Boyd’s sense of outrage and frustration, as well as a profound sense of isolation, eventually drew him to dozens of other African American farmers who had experienced similar difficulties. Calling themselves the National Black Farmers Association (NBFA) and adopting the motto, “We have our mule, now we’re looking for our 40 acres,” a group of 60 farmers led by Boyd, travelled to Washington to make their voices heard. The White House demonstration and impromptu meeting with Agriculture Secretary Glickman marked the first attempt by Boyd’s group to create a sense of solidarity among African American farmers. It also gave them the power to reclaim their rights and regain their land. One year later, following another White House rally, Boyd and 15 other African American farmers met with President Bill Clinton to discuss the magnitude of the problems facing small, minority farmers. During the three-hour meeting, the President outlined his requests for the 1999 agricultural budget. This budget included $500 million in direct operating loans, $85 million in direct farm ownership, $10 million for outreach training and technical assistance for small farmers, and the creation of a permanent federal advisory committee on civil rights to keep the USDA up to date on current and changing legislation.

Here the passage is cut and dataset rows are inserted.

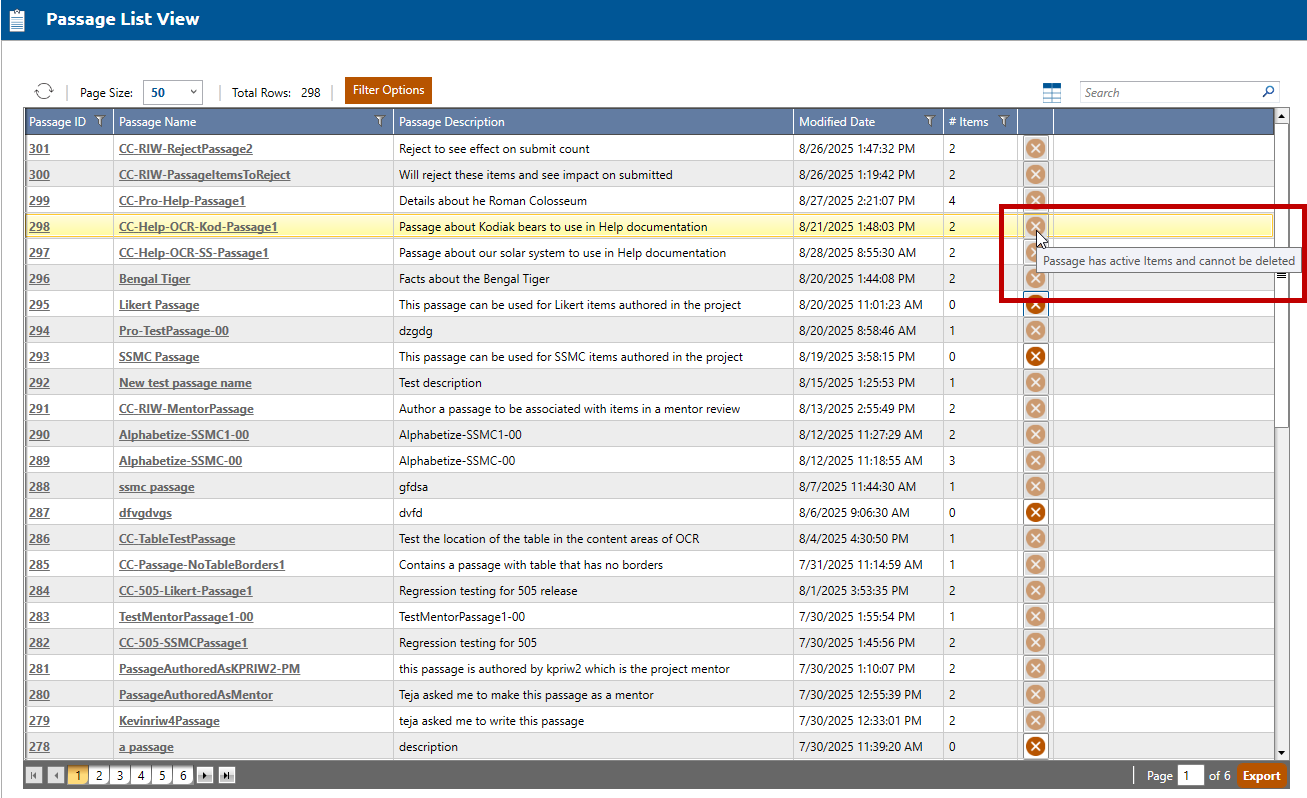Viewport: 1307px width, 798px height.
Task: Open the column chooser table icon
Action: 1052,93
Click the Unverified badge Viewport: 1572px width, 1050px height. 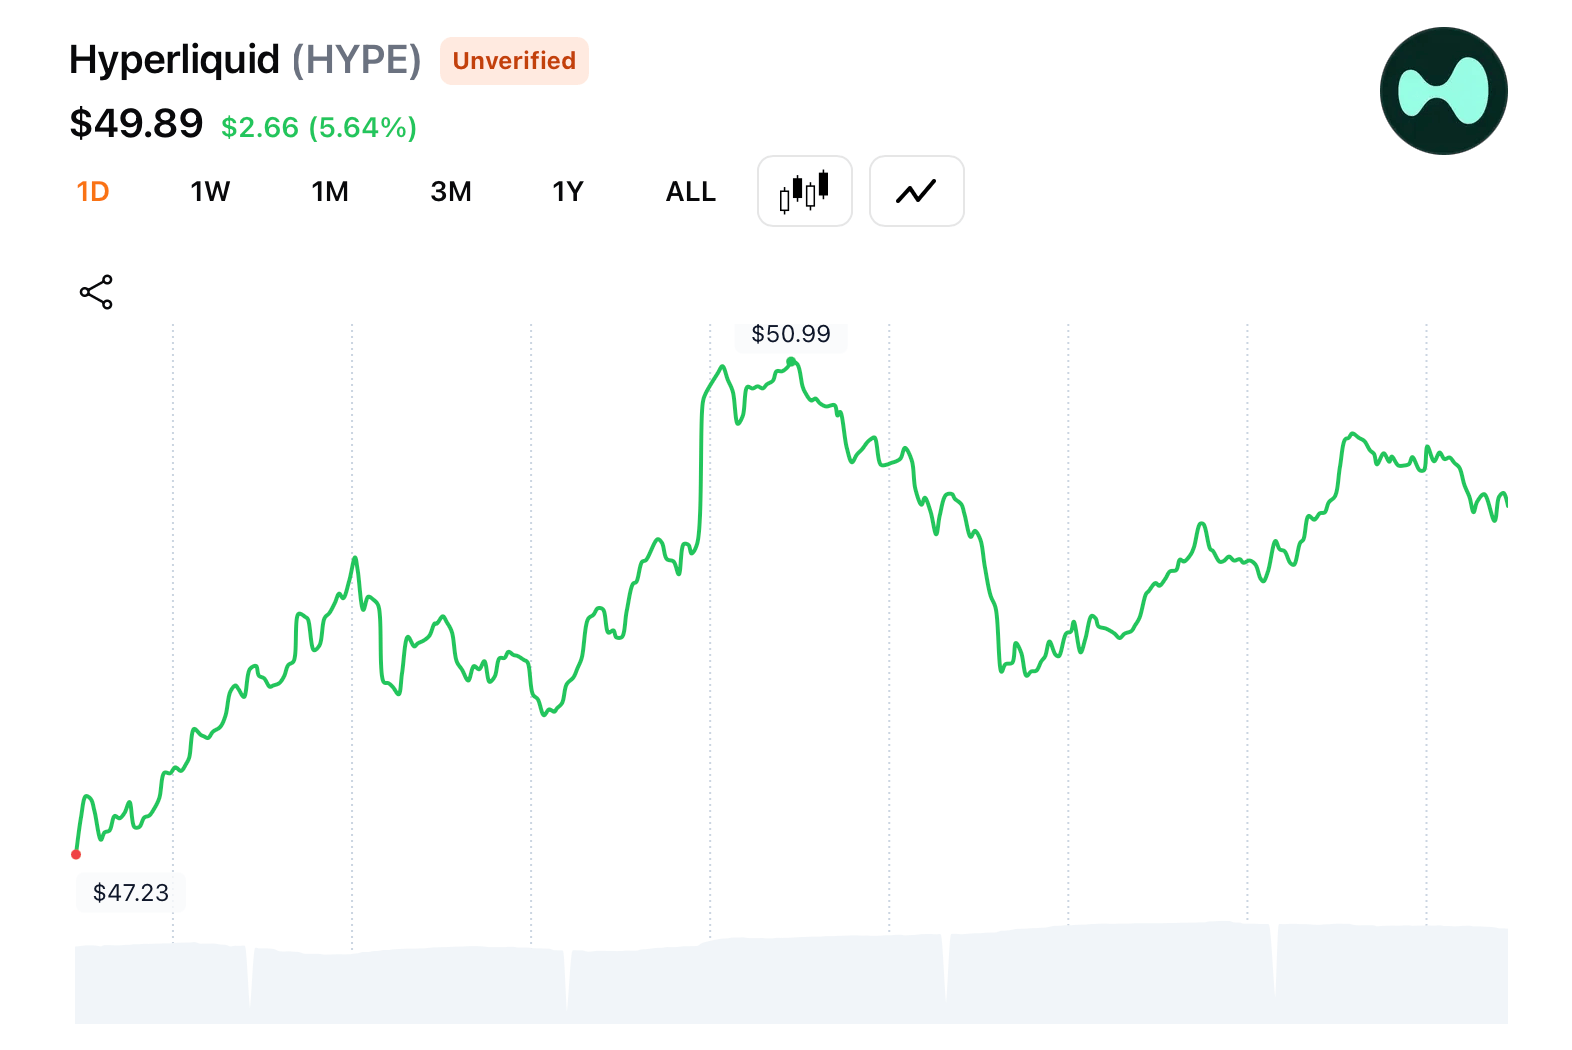coord(514,61)
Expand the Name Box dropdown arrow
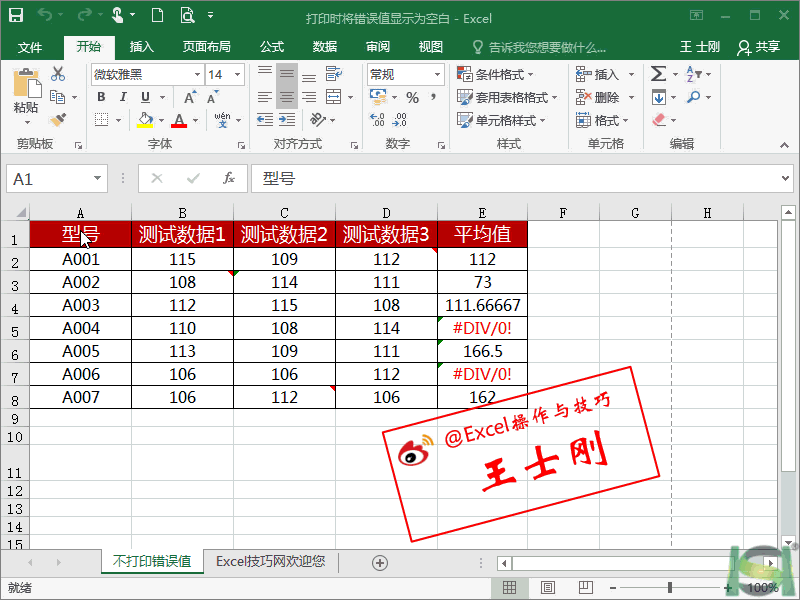This screenshot has width=800, height=600. point(98,178)
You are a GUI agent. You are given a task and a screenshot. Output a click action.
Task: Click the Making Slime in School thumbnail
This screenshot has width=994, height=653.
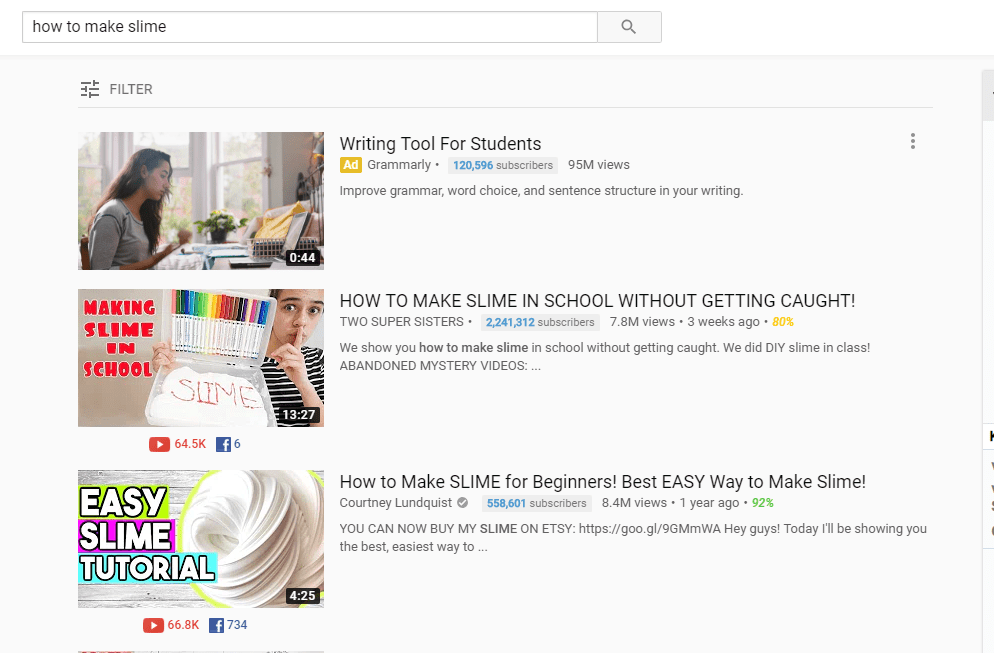point(201,358)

John W. Boyd, Jr. was born in Queens, New York in 1965, and spent the first 15 years of his life in an urban environment. Every summer, Boyd’s parents would send him and his brother to their grandparents’ farm in the rolling hills of southern Virginia, where they helped out tending hogs and harvesting tobacco. When Boyd was a teenager and, as he told CBB, “just beginning to get into trouble,” his grandfather fell ill, and the family moved to Virginia to take over the farm. “It was the best move of my life,” he said in an interview with the Richmond Times-Dispatch.

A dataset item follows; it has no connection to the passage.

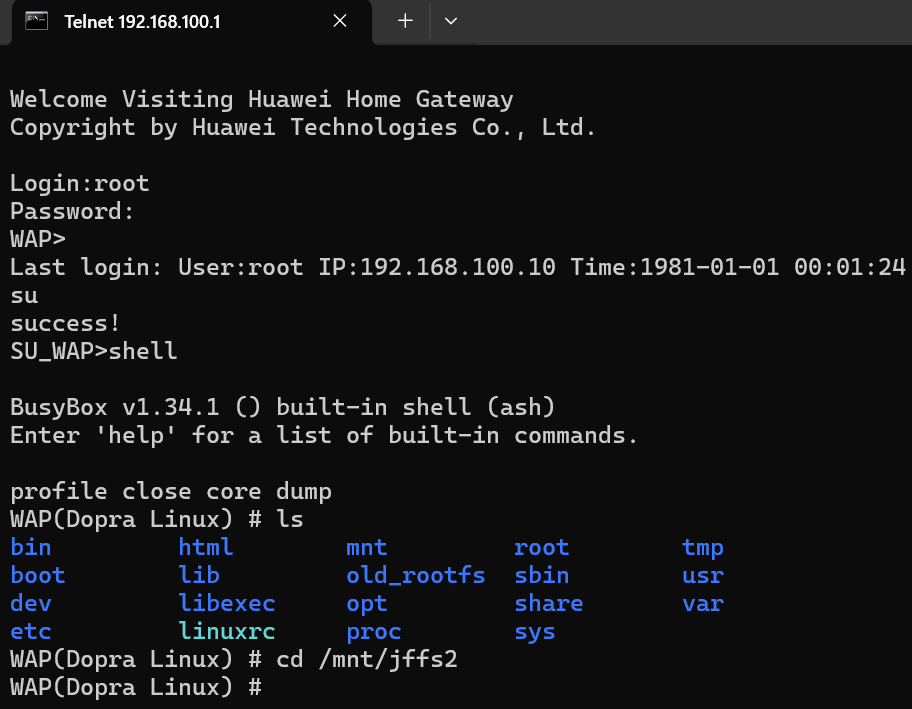The image size is (912, 709).
Task: Click the 'share' directory name
Action: click(x=548, y=603)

Took an Interest in Farming
After finishing high school, Boyd was offered a number of athletic scholarships. Because his parents could not afford to make up the difference in tuition, he enrolled at Southside Community College in Richmond. He soon found himself becoming interested in farming and, in 1984, he managed to scrape together enough money to spend several semesters studying agriculture at Clemson University in South Carolina. Eventually, he was unable to afford the tuition and was forced to drop out. Around the same time, he fell in love with a rundown tobacco farm near South Hill in Baskervilie, Virginia, not far from his father’s land. Although the fields were overgrown, the soil depleted, and the farmhouse was in a dilapidated state, Boyd recognized the farm’s potential and offered to buy it from its elderly African American owner, who was losing it to foreclosure. As it turned out, the man received nothing from the sale after his debts to the Farmers Home Administration (FmHA)—the credit agency of the USDA, now called the Farm Service Agency—were paid. Boyd now remarks that the old farmer’s predicament should have alerted him to the difficulties that lay ahead. However, he was too caught up in his own plans for the farm to take much notice. After waiting nearly a year, he managed to obtain a FmHA loan to buy the farm, as well as operating money to run it. He quickly set to work to improve the land.

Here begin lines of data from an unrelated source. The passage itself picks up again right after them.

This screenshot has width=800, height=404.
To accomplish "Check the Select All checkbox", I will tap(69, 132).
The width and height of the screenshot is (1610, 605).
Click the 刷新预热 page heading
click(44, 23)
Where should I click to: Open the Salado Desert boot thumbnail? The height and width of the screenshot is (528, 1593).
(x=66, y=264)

“Sometimes [Boyd’s] applications for programs were ignored… or were thrown in the wastebasket… or were delayed past planting time,” wrote Mary Beausoleil in the Times-Dispatch.” He was told programs weren’t available or there was no money for them, only to learn later that white farmers had obtained money through the same program.” she continued. At first, Boyd told CBB, “I thought it was just a schism between me and the county supervisor, but then I began to talk to other black farmers in the community, and they were all having the same problems.”
All farmers, especially those just starting out, rely heavily on financing to improve their farms and cover their annual operating expenses. Without these loans, which are based on the next year’s projected crop yield, many face bankruptcy. Those who cannot obtain private credit turn to the USDA for help, and it is here, according to African American farmers, that discrimination is rampant.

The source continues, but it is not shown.